Why Is Food So Complicated?

Before I got goats, I had heard that they would eat anything. I knew that horses were more complicated, but goats? Goats should be easy. Well, horses are more complicated, but goats aren't all that easy.

With Gus the horse, we're constantly worrying about whether we're feeding enough, or the right thing. If we give him too much, especially too much of the wrong thing, we risk him getting colic, or so we're told. The problem is that -- like most of us -- he loves his food.



We'd been told that horses are jealous over their food, and will fight each other for it. But Gus lets baby goat Ben stand under his feet in the shed and eat the grain pellets that fall out of his feeding tray.

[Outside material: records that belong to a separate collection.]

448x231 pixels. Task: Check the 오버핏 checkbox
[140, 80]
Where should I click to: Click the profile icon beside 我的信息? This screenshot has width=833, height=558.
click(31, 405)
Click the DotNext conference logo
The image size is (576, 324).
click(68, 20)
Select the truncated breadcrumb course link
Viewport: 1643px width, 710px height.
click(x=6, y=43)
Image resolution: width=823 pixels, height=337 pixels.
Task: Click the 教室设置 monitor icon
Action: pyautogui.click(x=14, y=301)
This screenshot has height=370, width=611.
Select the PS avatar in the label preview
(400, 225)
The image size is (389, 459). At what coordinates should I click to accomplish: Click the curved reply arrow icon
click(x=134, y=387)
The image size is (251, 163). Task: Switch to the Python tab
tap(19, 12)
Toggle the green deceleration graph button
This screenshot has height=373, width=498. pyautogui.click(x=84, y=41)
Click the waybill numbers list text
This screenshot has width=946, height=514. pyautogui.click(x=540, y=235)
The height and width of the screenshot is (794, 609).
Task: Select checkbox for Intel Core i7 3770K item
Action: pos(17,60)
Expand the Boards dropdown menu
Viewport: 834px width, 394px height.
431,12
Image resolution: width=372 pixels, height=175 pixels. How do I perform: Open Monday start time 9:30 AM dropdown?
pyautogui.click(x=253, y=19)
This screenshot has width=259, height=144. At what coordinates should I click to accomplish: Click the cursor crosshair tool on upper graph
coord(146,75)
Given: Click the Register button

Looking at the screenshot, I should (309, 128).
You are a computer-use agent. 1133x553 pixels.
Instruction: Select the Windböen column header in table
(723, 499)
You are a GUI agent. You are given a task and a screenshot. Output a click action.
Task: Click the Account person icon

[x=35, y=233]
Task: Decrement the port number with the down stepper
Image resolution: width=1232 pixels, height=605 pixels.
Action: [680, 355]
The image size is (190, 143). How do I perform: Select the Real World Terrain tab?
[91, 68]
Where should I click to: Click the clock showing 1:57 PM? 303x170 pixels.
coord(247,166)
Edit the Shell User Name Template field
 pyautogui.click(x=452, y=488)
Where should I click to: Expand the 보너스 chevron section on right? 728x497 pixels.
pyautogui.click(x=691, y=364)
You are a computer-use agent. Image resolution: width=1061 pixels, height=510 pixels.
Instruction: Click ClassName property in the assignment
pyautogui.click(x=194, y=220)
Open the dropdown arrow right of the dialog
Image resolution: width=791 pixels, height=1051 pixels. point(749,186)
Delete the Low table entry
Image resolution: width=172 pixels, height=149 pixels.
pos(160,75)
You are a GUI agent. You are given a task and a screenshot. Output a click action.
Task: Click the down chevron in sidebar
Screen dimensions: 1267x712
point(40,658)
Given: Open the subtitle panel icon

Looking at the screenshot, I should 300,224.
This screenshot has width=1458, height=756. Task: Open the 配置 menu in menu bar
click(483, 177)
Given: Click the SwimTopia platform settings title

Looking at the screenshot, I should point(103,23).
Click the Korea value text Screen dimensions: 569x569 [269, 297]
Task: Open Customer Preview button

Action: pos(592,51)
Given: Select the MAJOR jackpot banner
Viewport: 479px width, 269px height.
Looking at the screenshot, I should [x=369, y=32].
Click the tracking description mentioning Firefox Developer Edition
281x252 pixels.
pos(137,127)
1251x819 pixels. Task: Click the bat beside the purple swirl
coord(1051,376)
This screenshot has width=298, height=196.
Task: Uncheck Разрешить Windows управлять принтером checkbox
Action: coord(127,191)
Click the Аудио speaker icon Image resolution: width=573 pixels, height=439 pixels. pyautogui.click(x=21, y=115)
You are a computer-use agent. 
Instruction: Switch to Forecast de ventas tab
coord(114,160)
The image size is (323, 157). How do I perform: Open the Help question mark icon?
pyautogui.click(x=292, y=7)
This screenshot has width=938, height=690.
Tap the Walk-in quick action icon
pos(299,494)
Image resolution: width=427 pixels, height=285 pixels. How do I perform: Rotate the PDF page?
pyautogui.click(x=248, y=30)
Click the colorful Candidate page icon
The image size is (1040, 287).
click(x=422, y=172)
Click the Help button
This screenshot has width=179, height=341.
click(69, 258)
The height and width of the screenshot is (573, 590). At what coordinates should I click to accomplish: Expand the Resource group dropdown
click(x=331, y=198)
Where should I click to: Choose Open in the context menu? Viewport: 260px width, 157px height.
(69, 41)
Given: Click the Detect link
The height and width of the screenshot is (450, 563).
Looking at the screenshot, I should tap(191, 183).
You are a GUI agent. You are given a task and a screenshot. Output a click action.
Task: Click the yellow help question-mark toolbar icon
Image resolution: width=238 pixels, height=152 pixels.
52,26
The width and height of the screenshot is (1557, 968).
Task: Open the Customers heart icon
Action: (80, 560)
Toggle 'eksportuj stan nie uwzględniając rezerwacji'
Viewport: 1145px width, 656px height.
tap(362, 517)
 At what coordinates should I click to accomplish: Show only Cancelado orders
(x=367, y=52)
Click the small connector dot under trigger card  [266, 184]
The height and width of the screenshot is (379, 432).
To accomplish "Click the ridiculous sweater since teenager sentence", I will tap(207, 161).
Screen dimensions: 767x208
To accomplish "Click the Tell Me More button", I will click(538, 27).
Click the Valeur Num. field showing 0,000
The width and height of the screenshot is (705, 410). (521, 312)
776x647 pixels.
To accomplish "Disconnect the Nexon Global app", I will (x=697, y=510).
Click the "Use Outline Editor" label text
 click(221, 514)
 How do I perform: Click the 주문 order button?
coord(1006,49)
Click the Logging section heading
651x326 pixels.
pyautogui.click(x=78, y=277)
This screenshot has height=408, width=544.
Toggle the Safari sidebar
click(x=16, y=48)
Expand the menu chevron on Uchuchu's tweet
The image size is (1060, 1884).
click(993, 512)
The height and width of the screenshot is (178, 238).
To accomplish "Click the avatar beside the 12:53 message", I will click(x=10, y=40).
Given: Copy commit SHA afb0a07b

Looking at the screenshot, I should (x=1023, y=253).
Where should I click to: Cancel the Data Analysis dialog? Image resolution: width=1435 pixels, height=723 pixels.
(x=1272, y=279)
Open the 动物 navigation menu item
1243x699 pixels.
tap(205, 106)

The older female goats are a different story. They stand on their hind legs and try to take the food from his tray. Let me recommend not doing that with a horse. Both of them have been kicked now, and it looks very painful. Emma limped badly for several days, but appears to be quite a bit better.

I happened to be in the shed when it happened to Arlene. I didn't see her try to take the food, but I saw him lash out, and then I heard her cry of agony. She ran to the chute, and then squatted because she couldn't go any further. She looked so surprised that she couldn't move. She stayed like that for a few minutes, then moved carefully away. I was sure she must have internal injuries, but she's seemed fine ever since....and she's gone in the shed while he's eating since then. She doesn't try to take his food though.



We've started giving the goats some cracked corn at the same time Gus is getting fed in the evening, so they won't try to take his food. But Ben still stands under his feet and eats the grain falling on his head, and Gus allows it.



Food is the hardest part of having these animals. We worry constantly over whether we're feeding too much, too little, or the wrong thing. The wrong thing or too much food can cause horrible, painful illness, but too little makes them cranky....and 1200 pounds worth of cranky is not pleasant for either humans or goats.

Every time I research it online, I find something different about what they should eat. For example, who knew there were different kinds of pasture grasses? I just read yesterday that one of the main grasses in our pastures (Bahia) is less palatable to horses than to cows. Of course, the previous owner had cows. We've been buying bales of hay, and I just read that we should find out what kind it is. It's coastal Bermuda hay. Okay. What now? Is that good? Bad? Indifferent? The Internet says that coastal Bermuda hay has been implicated in ileal impaction cases in the Southeast, but that it should be fine if you feed them 'good quality' hay. How do you tell if it's good quality? Sigh.

Sometimes I think about how much simpler everything was pre-Internet.

On the other hand, goats are actually pretty easy. The other day my husband weed-whacked the tall grass in the little break-out area we've fenced off for the goats, because they haven't been eating it. Within an hour, the goats were all over it like it was candy. Apparently it's the first few inches of the plant that they like.

Yesterday I was weeding, and as an experiment, I threw the weeds over the fence to the goats. You'd have thought I tossed them some Godiva chocolates. Great -- no more bagging the weeds.

So they will eat most things, but if you feed a male goat the wrong things -- like too much horse food -- they apparently can get life-threatening urinary problems because the calcium-to-phosphorus ratio is wrong for them.

So I watch Ben eating Gus's falling food, and think 'how cute'....and worry.